Commodities | Jul 28 2025
This story features ILUKA RESOURCES LIMITED. For more info SHARE ANALYSIS: ILU
The company is included in ASX200, ASX300 and ALL-ORDS
Despite a solid second quarter for Iluka Resources, mineral sands pricing remains uncertain. By contrast, the outlook for rare earths looks promising.
-Iluka Resources’ second quarter production beat
-Zircon pricing uncertainty due to US tariffs
-Rare earths boosted by US Department of Defence deal
-Growth prospects via Eneabba and Balranald
By Mark Woodruff
Mineral sands specialist Iluka Resources ((ILU)) reported a strong operational performance in the second quarter to complete the company’s first half, with production volumes of zircon, rutile, and synthetic rutile all exceeding consensus expectations.
While zircon and rutile output has already reached around 60% and 70% of 2025 guidance, Macquarie highlights it wasn’t a one-way good news story with both sales and revenues missing forecasts by respectively -14% and -7%.
Due to heightened uncertainty surrounding US tariff policy, management opted not to provide zircon sales volume or pricing guidance for the third quarter.
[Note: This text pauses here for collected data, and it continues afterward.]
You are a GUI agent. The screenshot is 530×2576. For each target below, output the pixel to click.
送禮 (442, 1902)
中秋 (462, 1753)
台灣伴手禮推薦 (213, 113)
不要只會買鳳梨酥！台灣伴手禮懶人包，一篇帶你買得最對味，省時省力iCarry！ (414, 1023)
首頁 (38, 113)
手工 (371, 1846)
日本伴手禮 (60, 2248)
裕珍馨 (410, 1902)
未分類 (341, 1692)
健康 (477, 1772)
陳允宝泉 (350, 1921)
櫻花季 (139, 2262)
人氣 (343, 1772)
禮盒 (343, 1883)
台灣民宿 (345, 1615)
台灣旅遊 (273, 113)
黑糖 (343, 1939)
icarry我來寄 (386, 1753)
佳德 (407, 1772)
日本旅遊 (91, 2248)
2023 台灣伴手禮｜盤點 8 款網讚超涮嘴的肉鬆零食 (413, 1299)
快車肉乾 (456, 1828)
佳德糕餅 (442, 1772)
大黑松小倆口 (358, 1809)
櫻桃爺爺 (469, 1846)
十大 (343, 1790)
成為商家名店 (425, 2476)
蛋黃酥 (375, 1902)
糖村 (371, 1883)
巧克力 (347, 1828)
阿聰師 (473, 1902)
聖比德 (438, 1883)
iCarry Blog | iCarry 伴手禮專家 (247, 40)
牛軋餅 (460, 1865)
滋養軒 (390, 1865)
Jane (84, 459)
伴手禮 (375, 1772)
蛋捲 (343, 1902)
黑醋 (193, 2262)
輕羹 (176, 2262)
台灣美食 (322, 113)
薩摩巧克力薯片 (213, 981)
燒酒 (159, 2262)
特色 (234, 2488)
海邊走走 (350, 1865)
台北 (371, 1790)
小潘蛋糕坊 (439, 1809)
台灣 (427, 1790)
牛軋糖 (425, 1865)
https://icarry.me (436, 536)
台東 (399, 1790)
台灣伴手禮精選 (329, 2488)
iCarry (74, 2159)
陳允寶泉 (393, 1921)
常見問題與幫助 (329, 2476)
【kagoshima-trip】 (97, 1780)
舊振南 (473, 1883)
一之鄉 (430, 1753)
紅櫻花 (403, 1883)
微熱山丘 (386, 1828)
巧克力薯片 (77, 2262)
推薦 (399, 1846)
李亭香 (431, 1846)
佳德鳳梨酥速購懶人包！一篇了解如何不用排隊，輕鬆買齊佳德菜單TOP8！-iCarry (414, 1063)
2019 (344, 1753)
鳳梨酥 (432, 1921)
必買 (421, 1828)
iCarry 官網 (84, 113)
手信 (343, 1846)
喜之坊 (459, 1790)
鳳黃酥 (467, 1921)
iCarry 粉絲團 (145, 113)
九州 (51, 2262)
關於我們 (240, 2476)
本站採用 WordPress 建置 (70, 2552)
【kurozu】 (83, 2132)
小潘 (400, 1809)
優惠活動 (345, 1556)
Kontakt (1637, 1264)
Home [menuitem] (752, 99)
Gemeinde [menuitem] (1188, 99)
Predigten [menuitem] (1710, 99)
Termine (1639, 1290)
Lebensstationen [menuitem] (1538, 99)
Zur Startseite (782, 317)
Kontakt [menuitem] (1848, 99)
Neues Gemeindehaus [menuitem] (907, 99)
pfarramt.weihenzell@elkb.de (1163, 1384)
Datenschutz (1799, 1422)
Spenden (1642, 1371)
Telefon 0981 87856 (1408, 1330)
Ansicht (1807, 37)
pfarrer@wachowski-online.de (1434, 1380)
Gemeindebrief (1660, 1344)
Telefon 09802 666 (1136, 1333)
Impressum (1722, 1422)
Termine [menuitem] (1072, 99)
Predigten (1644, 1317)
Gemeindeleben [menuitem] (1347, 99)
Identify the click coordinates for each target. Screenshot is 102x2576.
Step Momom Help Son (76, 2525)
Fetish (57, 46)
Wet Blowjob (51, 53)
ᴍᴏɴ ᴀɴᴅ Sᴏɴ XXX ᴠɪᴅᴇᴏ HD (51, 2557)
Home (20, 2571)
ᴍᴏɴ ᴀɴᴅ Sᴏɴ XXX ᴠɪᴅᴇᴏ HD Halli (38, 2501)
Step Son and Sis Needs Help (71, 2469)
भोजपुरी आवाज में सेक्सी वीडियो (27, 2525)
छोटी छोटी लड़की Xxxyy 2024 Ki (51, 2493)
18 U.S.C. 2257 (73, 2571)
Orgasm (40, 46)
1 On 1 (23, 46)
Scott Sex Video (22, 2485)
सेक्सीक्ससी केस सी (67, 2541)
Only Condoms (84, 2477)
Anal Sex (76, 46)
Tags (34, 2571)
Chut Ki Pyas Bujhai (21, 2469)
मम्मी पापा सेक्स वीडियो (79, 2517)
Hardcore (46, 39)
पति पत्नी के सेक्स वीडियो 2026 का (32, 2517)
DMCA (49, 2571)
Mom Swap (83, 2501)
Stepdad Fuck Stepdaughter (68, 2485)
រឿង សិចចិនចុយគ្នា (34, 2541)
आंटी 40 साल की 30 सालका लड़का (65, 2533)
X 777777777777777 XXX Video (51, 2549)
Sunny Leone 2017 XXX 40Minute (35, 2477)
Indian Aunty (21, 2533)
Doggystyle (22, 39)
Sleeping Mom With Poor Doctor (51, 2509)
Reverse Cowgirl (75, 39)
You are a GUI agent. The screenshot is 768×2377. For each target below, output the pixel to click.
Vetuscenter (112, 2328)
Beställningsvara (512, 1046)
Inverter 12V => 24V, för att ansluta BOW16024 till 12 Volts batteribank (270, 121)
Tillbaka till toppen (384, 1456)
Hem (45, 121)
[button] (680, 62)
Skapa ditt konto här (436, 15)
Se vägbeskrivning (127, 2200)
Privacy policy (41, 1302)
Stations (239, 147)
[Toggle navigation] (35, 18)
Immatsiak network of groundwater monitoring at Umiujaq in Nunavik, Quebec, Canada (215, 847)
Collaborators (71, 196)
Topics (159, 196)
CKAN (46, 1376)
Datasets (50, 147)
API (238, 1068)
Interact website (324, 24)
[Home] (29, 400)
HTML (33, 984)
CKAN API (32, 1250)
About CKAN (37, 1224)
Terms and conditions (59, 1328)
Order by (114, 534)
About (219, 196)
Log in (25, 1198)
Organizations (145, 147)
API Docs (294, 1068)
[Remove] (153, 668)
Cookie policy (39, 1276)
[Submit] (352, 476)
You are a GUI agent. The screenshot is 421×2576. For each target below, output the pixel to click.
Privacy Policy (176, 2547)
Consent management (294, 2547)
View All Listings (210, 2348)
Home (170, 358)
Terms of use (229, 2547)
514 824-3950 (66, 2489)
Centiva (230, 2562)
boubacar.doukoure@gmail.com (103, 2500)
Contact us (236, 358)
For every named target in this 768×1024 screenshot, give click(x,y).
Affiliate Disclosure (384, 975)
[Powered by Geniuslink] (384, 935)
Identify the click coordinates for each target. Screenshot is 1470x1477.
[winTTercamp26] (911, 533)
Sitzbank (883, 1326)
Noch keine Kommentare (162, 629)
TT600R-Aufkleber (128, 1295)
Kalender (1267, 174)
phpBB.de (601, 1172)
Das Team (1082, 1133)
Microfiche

Morgan Stanley assumes a price decline of around -US$20 for the second half.
Zircon remains exposed to US tariffs, with approximately 50% of US imports sourced from South Africa.
Additionally, Iluka highlighted ongoing headwinds in welding markets, where lower-priced exports of substandard rutile and leucoxene from China continue to exert downward pressure on pricing.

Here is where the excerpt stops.